Proteus Blog | eDiscovery & Managed Review

How Generative AI is Changing What It Means to Be “Review Ready” in eDiscovery

Written by Sarah Barth | Dec 2, 2025 1:30:00 PM

Last month, I attended a session titled Uniquely LLM: How Generative AI is Transforming eDiscovery. While the event centered on large language models (LLMs), what stood out most was what the technology means for the future of document review, and more importantly, how we lead and deliver that work in my own job.

As Director of Managed Review, my job is to ensure that every review we deliver is defensible, efficient, and tailored to our client’s case strategy. I left this session thinking deeply about how the capabilities of generative AI are reshaping not just the "how" of review, but the very definition of "review ready."

 

Smarter Tech, Better Questions

Traditional predictive coding tools like TAR and CAL have long helped reduce document volumes. But LLMs go further by letting us give natural language instructions, like “Identify documents related to off-label marketing strategies,” and get reasoned, citation-backed answers across massive datasets.

As someone who has supervised many reviews, this matters. It’s about asking better questions and getting better insights earlier in the case lifecycle.

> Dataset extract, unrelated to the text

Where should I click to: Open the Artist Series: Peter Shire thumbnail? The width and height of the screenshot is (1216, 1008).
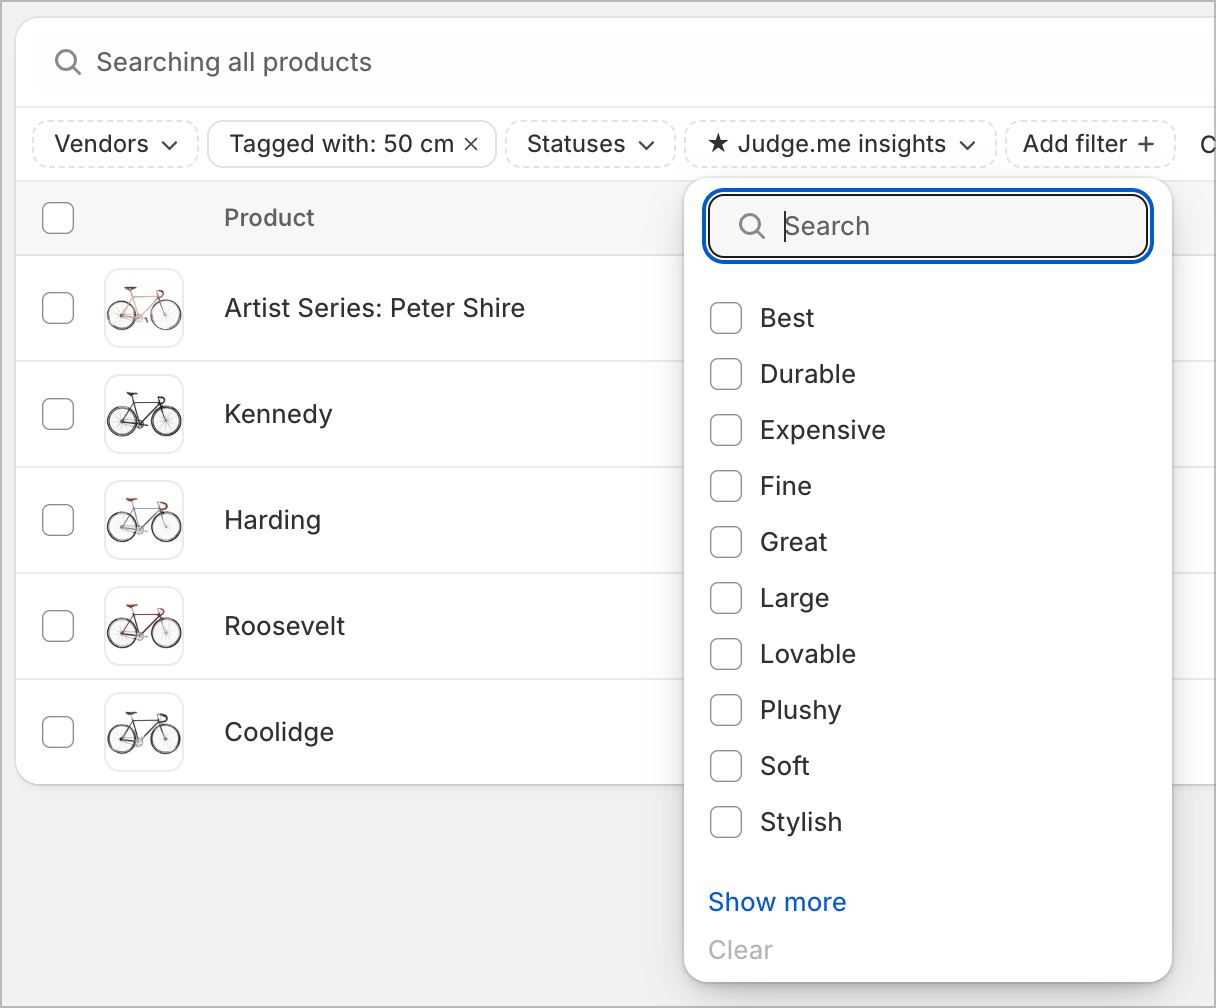144,308
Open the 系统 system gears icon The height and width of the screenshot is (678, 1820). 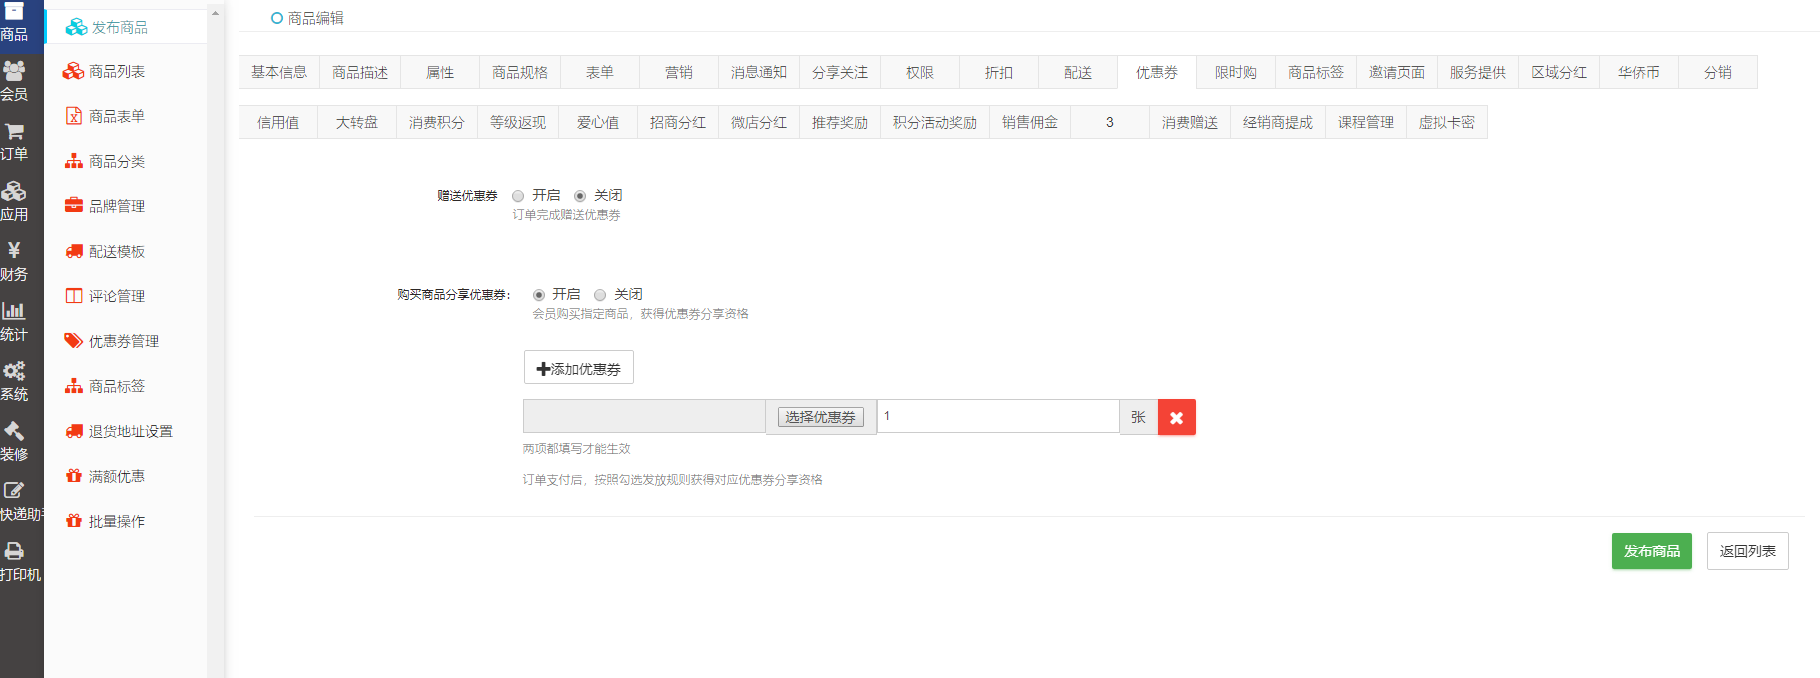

One of the most compelling takeaways from the session was how LLMs are broadening the definition of what’s possible in document review. Instead of reviewers needing to manually identify inconsistencies, LLMs can now analyze the internal logic of a document – flagging mismatched names, dates, or figures without requiring line-by-line scrutiny. That kind of contextual awareness also allows these tools to operate effectively even when data richness is low. In other words, they can surface rare but critical issues, like references to whistleblower complaints or unusual billing activity, that traditional models might overlook due to insufficient volume.

These models also eliminate longstanding barriers in multilingual matters. With LLMs, we no longer need to translate documents just to determine their relevance, the models interpret content directly, regardless of language. And they’re not limited to text; AI can interpret handwritten notes, images, and embedded visual content (formats that have historically been cumbersome in review).

For me, that kind of flexibility is a major advantage because it allows us to adapt review workflows to the realities of each matter and gives cases more fluidity, nuance, and precision within the technology.

 

Human Judgment, Still Required

One concept I particularly appreciated was the emphasis on “RAG” (retrieval-augmented generation). Essentially, it’s what turns a chat with an AI model into a documented, traceable research process, critical for defensibility. AI might summarize testimony or identify contradictions, but it also shows its work. This transparency is why I remain cautiously optimistic about integrating these tools into our managed review protocols.

That said, this session reinforced something I’ve always held at Proteus: trust, but verify. This principle applies just as much to AI as it does to any first-pass review – someone has to double-check the work.

 

Final Thought

LLMs aren’t a magic wand, and I’m not planning to turn over our review queues to “the robots”. But the ability to interact with data conversationally, uncover hidden context, and audit the results is something I believe will meaningfully elevate how we serve our clients. As always, it’s not about replacing human reviewers, but rather equipping them with the smartest tools to deliver the highest quality work product.